Upon further questioning, S.A. testified that subsequent to

the initial touching, defendant had sexual intercourse with her

in the summer of 2006. S.A. was still thirteen at the time.

S.A. was able to describe the event in detail and recalled

defendant told her not to tell anyone because it would mess

everything up for her grandmother and herself. S.A. testified

similar acts continued until she was sixteen years old, at which

time she told defendant to stop because it was not right.

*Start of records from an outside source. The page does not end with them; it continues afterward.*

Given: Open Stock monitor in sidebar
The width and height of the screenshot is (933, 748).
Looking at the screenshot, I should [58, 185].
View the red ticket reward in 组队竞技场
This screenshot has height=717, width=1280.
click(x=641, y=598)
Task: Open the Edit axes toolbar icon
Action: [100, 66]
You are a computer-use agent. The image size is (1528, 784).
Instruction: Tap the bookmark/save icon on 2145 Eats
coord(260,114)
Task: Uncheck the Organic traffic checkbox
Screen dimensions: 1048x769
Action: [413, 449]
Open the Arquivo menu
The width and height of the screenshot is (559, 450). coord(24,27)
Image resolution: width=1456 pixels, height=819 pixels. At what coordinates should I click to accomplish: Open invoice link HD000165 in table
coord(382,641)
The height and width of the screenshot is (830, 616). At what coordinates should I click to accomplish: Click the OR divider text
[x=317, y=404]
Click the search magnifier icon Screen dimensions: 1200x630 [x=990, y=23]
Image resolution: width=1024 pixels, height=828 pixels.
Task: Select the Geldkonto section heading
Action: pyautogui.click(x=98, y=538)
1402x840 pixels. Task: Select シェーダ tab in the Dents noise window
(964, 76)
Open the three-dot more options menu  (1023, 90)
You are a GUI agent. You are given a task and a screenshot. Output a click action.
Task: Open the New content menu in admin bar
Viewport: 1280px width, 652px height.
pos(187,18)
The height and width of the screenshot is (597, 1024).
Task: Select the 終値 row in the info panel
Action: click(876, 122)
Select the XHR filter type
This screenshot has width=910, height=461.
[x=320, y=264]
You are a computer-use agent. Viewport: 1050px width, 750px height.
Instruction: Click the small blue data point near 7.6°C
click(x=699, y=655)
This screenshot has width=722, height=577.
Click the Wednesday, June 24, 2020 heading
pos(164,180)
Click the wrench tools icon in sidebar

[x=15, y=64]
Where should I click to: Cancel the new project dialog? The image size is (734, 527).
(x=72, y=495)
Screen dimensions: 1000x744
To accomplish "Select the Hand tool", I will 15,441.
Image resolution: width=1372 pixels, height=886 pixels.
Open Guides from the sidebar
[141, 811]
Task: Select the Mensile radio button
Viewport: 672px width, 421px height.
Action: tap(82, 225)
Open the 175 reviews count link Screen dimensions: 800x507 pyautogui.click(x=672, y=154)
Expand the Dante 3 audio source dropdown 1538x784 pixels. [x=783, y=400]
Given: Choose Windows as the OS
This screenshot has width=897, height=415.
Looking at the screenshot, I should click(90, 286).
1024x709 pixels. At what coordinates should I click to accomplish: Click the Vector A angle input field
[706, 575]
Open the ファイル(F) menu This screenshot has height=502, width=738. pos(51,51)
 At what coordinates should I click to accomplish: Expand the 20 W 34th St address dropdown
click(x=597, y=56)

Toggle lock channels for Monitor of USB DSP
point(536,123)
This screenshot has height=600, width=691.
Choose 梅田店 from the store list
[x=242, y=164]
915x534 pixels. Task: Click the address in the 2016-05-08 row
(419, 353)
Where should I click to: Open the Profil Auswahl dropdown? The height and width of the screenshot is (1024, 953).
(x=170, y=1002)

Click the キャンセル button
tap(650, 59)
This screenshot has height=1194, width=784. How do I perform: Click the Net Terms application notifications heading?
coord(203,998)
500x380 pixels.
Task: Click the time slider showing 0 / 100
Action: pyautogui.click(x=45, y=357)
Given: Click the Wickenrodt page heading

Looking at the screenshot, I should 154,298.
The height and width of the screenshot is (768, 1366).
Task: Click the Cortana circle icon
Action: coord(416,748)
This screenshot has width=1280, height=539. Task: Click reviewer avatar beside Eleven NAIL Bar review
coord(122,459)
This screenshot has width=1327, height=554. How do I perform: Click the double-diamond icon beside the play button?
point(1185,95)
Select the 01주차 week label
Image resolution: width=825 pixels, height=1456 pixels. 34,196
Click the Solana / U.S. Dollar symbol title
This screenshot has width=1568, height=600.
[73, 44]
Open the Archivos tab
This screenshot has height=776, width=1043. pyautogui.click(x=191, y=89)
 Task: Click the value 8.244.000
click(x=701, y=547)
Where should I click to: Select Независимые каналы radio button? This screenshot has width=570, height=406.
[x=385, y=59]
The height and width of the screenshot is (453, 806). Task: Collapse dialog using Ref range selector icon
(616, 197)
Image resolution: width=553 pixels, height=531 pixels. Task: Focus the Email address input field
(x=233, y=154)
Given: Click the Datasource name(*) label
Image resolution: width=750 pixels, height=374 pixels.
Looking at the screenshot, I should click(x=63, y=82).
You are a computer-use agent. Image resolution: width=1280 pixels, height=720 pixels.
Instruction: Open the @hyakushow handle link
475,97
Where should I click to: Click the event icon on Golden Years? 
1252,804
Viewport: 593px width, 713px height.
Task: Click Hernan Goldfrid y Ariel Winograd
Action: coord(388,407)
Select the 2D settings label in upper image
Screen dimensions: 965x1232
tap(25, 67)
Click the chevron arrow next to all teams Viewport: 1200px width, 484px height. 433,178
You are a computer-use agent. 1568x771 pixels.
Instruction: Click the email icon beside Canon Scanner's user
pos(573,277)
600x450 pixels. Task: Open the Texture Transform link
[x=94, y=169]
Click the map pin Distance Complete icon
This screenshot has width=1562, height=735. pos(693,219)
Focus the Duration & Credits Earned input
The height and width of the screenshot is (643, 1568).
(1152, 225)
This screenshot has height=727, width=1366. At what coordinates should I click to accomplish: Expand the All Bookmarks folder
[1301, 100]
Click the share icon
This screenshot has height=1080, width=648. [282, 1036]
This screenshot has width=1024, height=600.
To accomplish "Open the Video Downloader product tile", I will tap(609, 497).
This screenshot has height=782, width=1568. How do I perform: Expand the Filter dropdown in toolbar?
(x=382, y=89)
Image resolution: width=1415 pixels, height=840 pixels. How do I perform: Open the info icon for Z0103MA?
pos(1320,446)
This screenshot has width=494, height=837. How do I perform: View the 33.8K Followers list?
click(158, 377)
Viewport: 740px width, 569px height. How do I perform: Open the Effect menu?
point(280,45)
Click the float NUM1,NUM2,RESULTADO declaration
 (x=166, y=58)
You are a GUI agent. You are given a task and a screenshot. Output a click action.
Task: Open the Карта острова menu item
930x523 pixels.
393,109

S.A. did not tell anyone about what had happened with

defendant until Renee confronted S.A. about her sexual

orientation in 2011. At that point, S.A. told Renee that

defendant had touched her and had sex with her.

In addition to S.A.’s testimony, Renee and one of Renee’s

daughters, Shawanna Battle, testified that defendant admitted to

what he had done. Renee first testified that when she

confronted defendant with S.A.’s accusations, defendant admitted

to a sexual relationship with S.A., but claimed S.A. was the -4- aggressor and he was weak. Shawanna then testified that several

days after Renee informed her of S.A.’s accusations, defendant

and Renee unexpectedly visited her at her home, at which time

defendant proceeded to apologize for what he did wrong.

Although defendant did not specifically reference or detail his

sexual relationship with S.A., Shawanna testified she knew that

was what defendant was apologizing for because he referred to

S.A., said he was there to talk about what Renee told her about

S.A., and stated it was going to be a big mess when S.A.’s

mother found out.

Following the presentation of the State’s case, defendant

took the stand in his own defense and denied S.A.’s allegations.

Defendant further denied admitting anything to Renee or

Shawanna.

The case was given to the jury on 30 October 2012 and after

a brief period of deliberation, the jury returned a verdict

finding defendant not guilty of statutory rape and guilty of

taking indecent liberties with a child. At sentencing, the

trial court imposed a sentence of sixteen (16) to twenty (20)

months imprisonment. Additionally, because defendant was

convicted of a reportable conviction involving the sexual abuse

of a minor, the court ordered defendant to register as a sex -5- offender for a period of thirty (30) years upon his release from

imprisonment.

Defendant gave oral notice of appeal in open court

immediately after he was sentenced.

II. Discussion

On appeal, defendant challenges his conviction for indecent

liberties with a child on the bases that the State’s closing

argument was improper, irrelevant and unfairly prejudicial

evidence was admitted for jury consideration, and he received

ineffective assistance of counsel.

(1) Closing Argument

In defendant’s first argument on appeal, defendant contends

the trial court erred in allowing the State to remark during

its’ closing argument that “[h]e admitted to some other affair

which he’s denying that other affair also now[.]” Specifically,

defendant argues the State’s statement was a mischaracterization

of the evidence and, in any event, was irrelevant and

inadmissible in the case.

At the outset, we note defendant failed to object to the

State’s closing argument at trial.

The standard of review for assessing alleged improper closing arguments that fail to provoke timely objection from opposing counsel is whether the remarks were so -6- grossly improper that the trial court committed reversible error by failing to intervene ex mero motu. In other words, the reviewing court must determine whether the argument in question strayed far enough from the parameters of propriety that the trial court, in order to protect the rights of the parties and the sanctity of the proceedings, should have intervened on its own accord and: (1) precluded other similar remarks from the offending attorney; and/or (2) instructed the jury to disregard the improper comments already made.

State v. Jones, 355 N.C. 117, 133, 558 S.E.2d 97, 107 (2002)

(citation omitted); see also State v. Alford, 339 N.C. 562, 571,

453 S.E.2d 512, 516 (1995) (“[T]he standard of review to

determine whether the trial court should have intervened ex mero

motu is whether the allegedly improper argument was so

prejudicial and grossly improper as to interfere with

defendant's right to a fair trial.”).